**GIVEN TEXT**:
********
Naturally, representing the types used in a C++ program, say, in debug information, is not an easy task. A trivial yet annoying manifestation of this problem is the expansion of typedefs done by debuggers when they show objects (and compilers when they produce error messages - another reason why these are so cryptic). You may think it's a StringToStringMap, but only until the tools enlighten you - it's actually more of a...
// don't read this, it's impossible. just count the lines std::map<std::basic_string<char, std::char_traits<char>, std::allocator<char> >, std::basic_string<char, std::char_traits<char>, std::allocator<char> >, std::less<std::basic_string<char, std::char_traits<char>, std::allocator<char> > >, std::allocator<std::pair<std::basic_string<char, std::char_traits<char>, std::allocator<char> > const, std::basic_string<char, std::char_traits<char>, std::allocator<char> > > > >
But wait, there's more! C++ supports a wide variety of explicit and implicit type conversions, so now we have a nice set of rules describing the cartesian product of all those types, specifically, how conversion should be handled for each pair of types. For example, if your function accepts const std::vector<const char*>& (which is supposed to mean "a reference to an immutable vector of pointers to immutable built-in strings"), and I have a std::vector<char*> object ("a mutable vector of mutable built-in strings"), then I can't pass it to your function because the types aren't convertible. You have to admit that it doesn't make any sense, because your function guarantees that it won't change anything, and I guarantee that I don't even mind having anything changed, and still the C++ type system gets in the way and the only sane workaround is to copy the vector. And this is an extremely simple example - no virtual inheritance, no user-defined conversion operators, etc.
But conversion rules by themselves are still not the worst problem with the complicated type system. The worst problem is the...
Types lie at the core of the C++ binding rules. "Binding" means "finding the program entity corresponding to a name mentioned in the code". When the C++ compiler compiles something like f(a,b) (or even a+b), it relies on the argument types to figure out which version of f (or operator+) to call. This includes overload resolution (is it f(int,int) or f(int,double)?), the handling of function template specializations (is it template<class T> void f(vector<T>&,int) or template<class T> void f(T,double)?), and the argument-dependent lookup (ADL) in order to figure out the namespace (is it A::f or B::f?).
When the compiler "succeeds" (translates source code to object code), it doesn't mean that you are equally successful (that is, you think a+b called what the compiler thought it called). When the compiler "fails" (translates source code to error messages), most humans also fail (to understand these error messages; multiple screens listing all available overloads of things like operator<< are less than helpful). By the way, the C++ FAQ has very few items related to the unbelievably complicated static binding, like overload resolution or ADL or template specialization. Presumably people get too depressed to ask any questions and silently give up.
In short, the complicated type system interacts very badly with overloading - having multiple functions with the same name and having the compiler figure out which of them to use based on the argument types (don't confuse it with overriding - virtual functions, though very far from perfect, do follow rules quite sane by C++ standards). And probably the worst kind of overloading is...
********
**WHAT YOU SHOULD DO**:
Please state how the C++ text defines "binding." The data that comes next is from a different source than the text.

**DATASET RECORDS**:
********
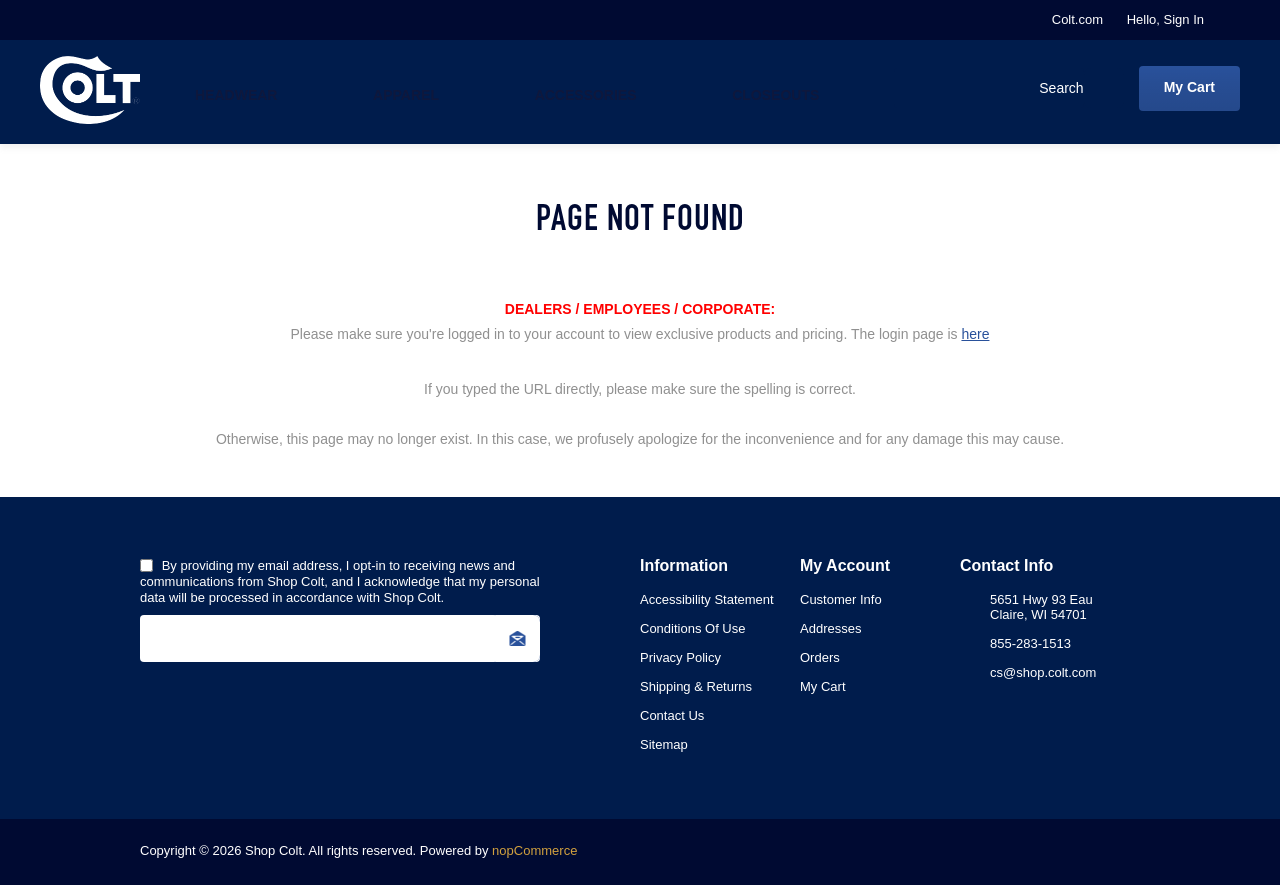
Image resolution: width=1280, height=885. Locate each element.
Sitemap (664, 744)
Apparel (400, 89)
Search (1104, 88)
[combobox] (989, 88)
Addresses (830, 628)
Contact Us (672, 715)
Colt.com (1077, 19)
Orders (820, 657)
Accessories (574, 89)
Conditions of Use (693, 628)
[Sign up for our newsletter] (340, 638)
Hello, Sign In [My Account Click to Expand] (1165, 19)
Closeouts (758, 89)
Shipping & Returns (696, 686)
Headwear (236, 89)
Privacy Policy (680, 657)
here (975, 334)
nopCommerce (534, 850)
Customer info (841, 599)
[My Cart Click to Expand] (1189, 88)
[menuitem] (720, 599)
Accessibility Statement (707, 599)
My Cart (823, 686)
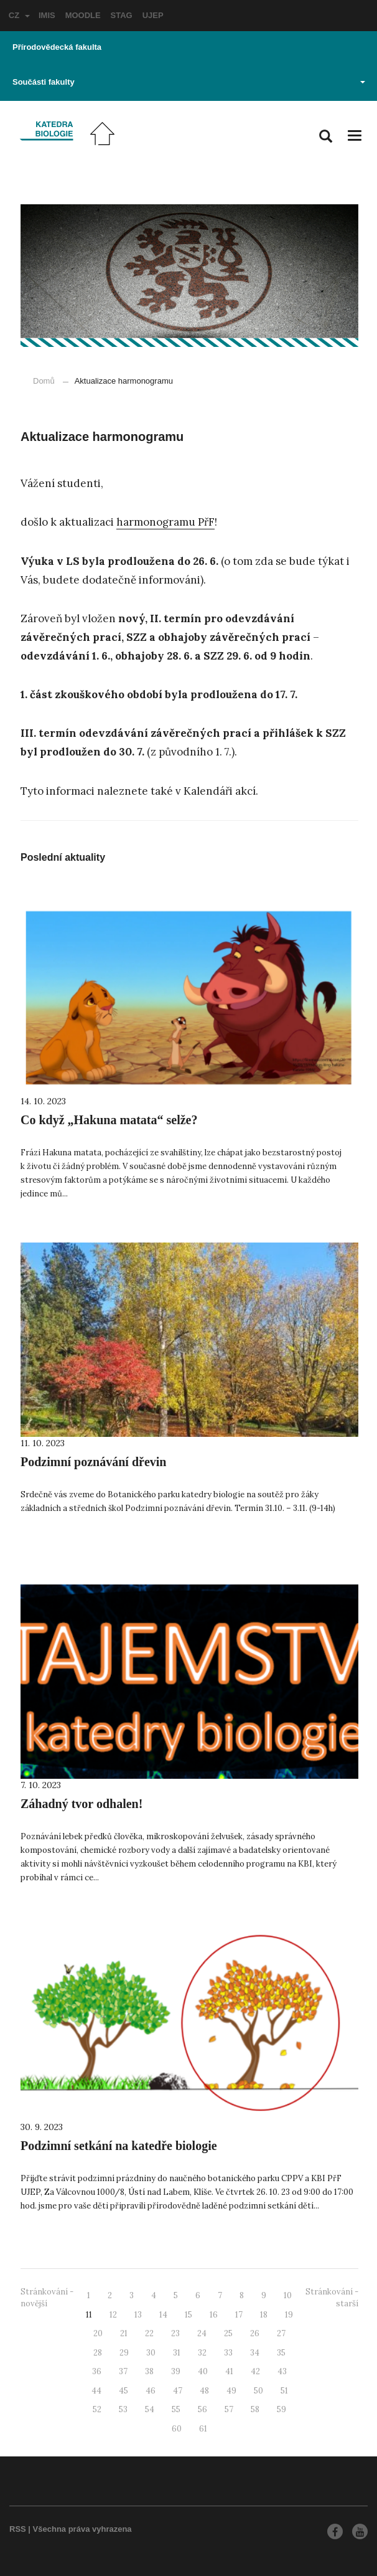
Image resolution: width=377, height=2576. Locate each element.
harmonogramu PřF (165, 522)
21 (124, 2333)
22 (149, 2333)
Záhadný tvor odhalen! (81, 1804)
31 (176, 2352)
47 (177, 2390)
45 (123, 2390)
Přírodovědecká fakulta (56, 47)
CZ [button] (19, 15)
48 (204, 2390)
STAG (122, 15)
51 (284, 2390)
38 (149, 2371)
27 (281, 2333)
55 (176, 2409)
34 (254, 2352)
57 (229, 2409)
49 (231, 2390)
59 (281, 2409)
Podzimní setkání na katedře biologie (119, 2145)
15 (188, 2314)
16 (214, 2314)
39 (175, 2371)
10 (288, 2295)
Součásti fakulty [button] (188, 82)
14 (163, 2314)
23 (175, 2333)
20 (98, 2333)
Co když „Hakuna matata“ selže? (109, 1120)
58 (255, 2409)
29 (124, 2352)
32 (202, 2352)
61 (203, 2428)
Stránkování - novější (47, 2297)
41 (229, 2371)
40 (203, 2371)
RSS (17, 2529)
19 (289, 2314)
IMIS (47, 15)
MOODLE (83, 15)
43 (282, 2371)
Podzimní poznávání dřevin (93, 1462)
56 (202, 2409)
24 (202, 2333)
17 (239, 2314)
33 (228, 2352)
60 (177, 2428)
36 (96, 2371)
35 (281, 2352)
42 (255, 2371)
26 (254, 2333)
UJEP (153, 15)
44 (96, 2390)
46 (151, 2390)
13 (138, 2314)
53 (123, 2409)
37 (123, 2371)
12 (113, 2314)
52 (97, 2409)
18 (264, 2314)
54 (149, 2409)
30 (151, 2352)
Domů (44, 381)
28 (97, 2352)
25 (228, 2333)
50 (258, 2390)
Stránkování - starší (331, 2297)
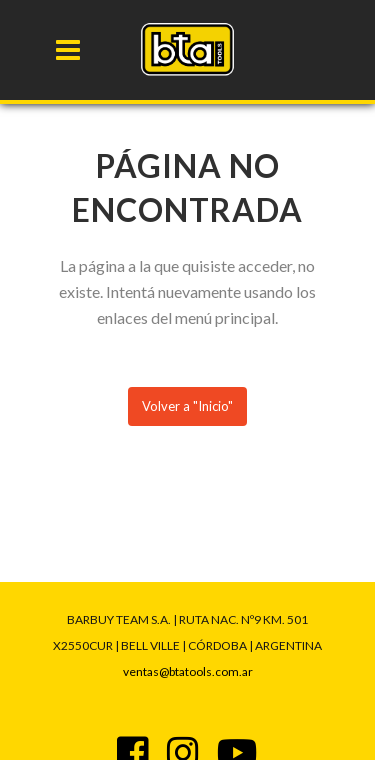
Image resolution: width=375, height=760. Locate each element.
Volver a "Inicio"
********
**RESPONSE FOR THIS EXERCISE**:
Finding the program entity corresponding to a name mentioned in the code.